Even the man who came up with the 4% rule says it no longer applies in the current environment of skyrocketing inflation and high stock and bond valuations. Bill Bengen, who devised the rule in 1994, now recommends taking a more conservative approach until more is known about how long high inflation will last, the Wall Street Journal (WSJ) reported.
“The problem is that there’s no precedent for today’s conditions,” Bengen told the WSJ.
Under the original 4% rule, retirees would have been protected from running out of money in every 30-year period since 1926, no matter the economy. Bengen later revised the rule because of changes in investment portfolios. In 2006 he started recommending spending no more than 4.7% of your investments during your first year of retirement.
Now Bengen, who retired in 2013, recommends scaling that back to around 4.4%. That’s what he plans to do.

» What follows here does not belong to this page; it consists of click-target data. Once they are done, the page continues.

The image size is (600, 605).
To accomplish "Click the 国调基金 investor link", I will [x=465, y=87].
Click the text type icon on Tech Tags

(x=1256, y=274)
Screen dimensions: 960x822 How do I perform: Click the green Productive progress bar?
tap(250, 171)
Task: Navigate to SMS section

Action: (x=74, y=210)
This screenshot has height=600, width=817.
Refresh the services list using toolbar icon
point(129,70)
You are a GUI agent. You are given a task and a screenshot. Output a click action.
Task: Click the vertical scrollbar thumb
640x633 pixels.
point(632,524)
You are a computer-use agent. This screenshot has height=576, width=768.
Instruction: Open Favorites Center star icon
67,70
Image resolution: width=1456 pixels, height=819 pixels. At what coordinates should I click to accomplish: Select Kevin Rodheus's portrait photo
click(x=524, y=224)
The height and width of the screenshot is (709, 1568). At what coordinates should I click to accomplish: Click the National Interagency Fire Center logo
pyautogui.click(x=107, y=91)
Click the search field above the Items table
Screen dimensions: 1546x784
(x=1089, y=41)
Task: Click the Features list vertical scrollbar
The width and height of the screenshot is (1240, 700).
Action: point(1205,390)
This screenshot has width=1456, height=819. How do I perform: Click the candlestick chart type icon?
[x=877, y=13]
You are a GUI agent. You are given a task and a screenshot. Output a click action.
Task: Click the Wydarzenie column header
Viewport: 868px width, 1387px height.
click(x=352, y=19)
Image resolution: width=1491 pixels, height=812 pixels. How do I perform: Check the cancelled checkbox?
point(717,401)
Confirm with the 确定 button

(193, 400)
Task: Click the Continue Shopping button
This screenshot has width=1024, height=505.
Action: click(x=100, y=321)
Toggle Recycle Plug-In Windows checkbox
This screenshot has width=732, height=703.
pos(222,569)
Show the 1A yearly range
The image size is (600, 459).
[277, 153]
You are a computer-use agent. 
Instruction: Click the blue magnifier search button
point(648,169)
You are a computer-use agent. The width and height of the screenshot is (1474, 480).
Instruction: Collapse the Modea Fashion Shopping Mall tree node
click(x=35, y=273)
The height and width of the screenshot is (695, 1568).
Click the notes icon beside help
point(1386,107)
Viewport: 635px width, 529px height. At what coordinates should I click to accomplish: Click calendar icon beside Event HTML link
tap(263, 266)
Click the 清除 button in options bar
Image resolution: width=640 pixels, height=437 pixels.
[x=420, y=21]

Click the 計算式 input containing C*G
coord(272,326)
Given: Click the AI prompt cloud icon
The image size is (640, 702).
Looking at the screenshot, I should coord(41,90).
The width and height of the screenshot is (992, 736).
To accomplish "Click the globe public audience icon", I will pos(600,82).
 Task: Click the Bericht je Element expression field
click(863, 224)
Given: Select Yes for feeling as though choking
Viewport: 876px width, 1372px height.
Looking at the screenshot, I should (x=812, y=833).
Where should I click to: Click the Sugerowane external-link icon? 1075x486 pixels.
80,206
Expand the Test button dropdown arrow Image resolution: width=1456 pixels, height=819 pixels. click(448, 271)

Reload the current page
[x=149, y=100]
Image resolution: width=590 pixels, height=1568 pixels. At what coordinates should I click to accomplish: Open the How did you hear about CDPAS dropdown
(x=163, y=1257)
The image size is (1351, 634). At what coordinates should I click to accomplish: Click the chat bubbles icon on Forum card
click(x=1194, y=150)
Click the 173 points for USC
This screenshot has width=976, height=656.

“I won’t eat in restaurants as much,” he told the WSJ. “I live a fairly simple life. I don’t take a lot of trips and I’m happy with a deck of cards and three other bridge players.”
Other financial models recommend an even more conservative approach. A recent report from Morningstar recommends a 3.3% initial withdrawal rate for those retiring this year.
Meanwhile, the current high stock valuations pose an additional threat, the WSJ noted. Stocks have been trading at about 36 times corporate earnings over the past decade, according to Robert Shiller’s CAPE (cyclically adjusted price-to-earnings) ratio. That’s double the historic average, Bengen said.
“While low-interest rates justify higher stock valuations to some extent, I think the market is expensive,” he added.
In the past, it usually took a bear market to move stock prices back down to normal. When this happens, retirees have to take money out of portfolios that are getting smaller rather than bigger. This could be especially problematic for recent retirees because they need their savings to last for many years.